İzlenecek talimatlar =
Aşağıdaki satırlardan yalnızca "Click the Chrome Web Store rainbow logo" ifadesini içeren satırdan "will tap(259, 66)." ifadesini içeren satıra kadar uzanan bölümü, iki uç da dahil olmak üzere hiç değiştirmeden yazın.

Görev için malzeme =
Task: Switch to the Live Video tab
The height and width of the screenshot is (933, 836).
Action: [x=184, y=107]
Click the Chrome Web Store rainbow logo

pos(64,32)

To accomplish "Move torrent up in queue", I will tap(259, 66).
==
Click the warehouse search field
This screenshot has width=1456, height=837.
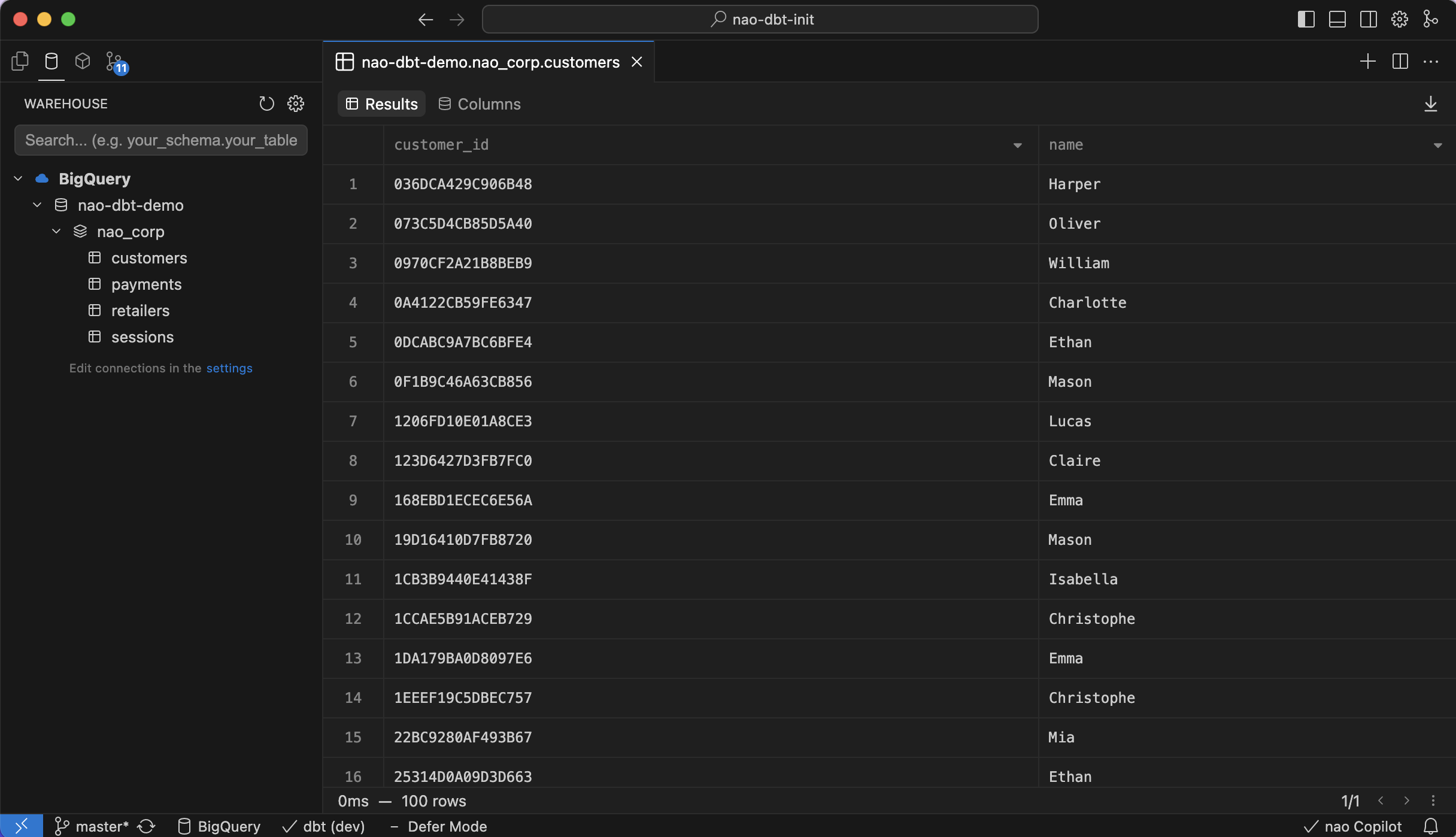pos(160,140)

Doğru çıktı =
Click the Chrome Web Store rainbow logo

pos(64,32)

To accomplish "Move torrent up in queue", I will tap(259, 66).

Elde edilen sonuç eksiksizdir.